• [REQUIRED ACTION]: Please reproduce the entries below exactly, starting at the first line and ending with the line that holds "Abort the process".

• [RECORDS]:

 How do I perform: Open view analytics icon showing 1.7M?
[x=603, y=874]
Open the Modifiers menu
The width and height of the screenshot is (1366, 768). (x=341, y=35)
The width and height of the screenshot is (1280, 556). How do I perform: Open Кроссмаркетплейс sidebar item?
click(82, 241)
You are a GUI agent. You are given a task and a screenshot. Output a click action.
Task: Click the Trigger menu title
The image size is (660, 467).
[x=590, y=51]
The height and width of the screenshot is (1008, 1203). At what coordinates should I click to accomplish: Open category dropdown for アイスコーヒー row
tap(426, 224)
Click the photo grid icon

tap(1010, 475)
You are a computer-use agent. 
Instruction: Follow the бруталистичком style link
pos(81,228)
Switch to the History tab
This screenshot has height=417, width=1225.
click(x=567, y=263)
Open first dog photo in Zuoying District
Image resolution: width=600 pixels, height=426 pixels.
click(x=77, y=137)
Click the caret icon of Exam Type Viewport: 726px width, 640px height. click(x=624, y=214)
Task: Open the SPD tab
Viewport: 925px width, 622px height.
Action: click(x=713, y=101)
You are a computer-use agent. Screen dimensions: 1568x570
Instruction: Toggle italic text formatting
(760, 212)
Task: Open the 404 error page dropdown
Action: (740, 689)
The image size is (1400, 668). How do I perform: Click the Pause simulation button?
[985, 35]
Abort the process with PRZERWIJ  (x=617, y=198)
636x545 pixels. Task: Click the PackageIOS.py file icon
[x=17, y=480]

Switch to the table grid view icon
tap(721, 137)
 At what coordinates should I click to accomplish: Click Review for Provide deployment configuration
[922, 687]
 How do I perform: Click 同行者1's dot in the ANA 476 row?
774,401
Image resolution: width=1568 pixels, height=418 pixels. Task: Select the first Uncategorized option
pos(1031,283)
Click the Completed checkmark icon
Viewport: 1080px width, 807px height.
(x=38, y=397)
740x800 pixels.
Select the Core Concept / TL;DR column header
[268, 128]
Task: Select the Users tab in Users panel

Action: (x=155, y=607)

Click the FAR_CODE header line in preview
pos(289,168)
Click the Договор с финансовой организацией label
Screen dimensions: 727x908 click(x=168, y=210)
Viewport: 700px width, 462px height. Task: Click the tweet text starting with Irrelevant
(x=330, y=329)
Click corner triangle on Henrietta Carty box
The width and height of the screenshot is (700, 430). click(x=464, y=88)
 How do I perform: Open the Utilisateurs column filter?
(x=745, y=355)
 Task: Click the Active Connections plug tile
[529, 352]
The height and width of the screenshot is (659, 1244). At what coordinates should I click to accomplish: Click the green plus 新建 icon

• [RESPONSE AREA]:
 How do I perform: Open view analytics icon showing 1.7M?
[x=603, y=874]
Open the Modifiers menu
The width and height of the screenshot is (1366, 768). (x=341, y=35)
The width and height of the screenshot is (1280, 556). How do I perform: Open Кроссмаркетплейс sidebar item?
click(82, 241)
You are a GUI agent. You are given a task and a screenshot. Output a click action.
Task: Click the Trigger menu title
The image size is (660, 467).
[x=590, y=51]
The height and width of the screenshot is (1008, 1203). At what coordinates should I click to accomplish: Open category dropdown for アイスコーヒー row
tap(426, 224)
Click the photo grid icon

tap(1010, 475)
You are a computer-use agent. 
Instruction: Follow the бруталистичком style link
pos(81,228)
Switch to the History tab
This screenshot has height=417, width=1225.
click(x=567, y=263)
Open first dog photo in Zuoying District
Image resolution: width=600 pixels, height=426 pixels.
click(x=77, y=137)
Click the caret icon of Exam Type Viewport: 726px width, 640px height. click(x=624, y=214)
Task: Open the SPD tab
Viewport: 925px width, 622px height.
Action: click(x=713, y=101)
You are a computer-use agent. Screen dimensions: 1568x570
Instruction: Toggle italic text formatting
(760, 212)
Task: Open the 404 error page dropdown
Action: (740, 689)
The image size is (1400, 668). How do I perform: Click the Pause simulation button?
[985, 35]
Abort the process with PRZERWIJ  (x=617, y=198)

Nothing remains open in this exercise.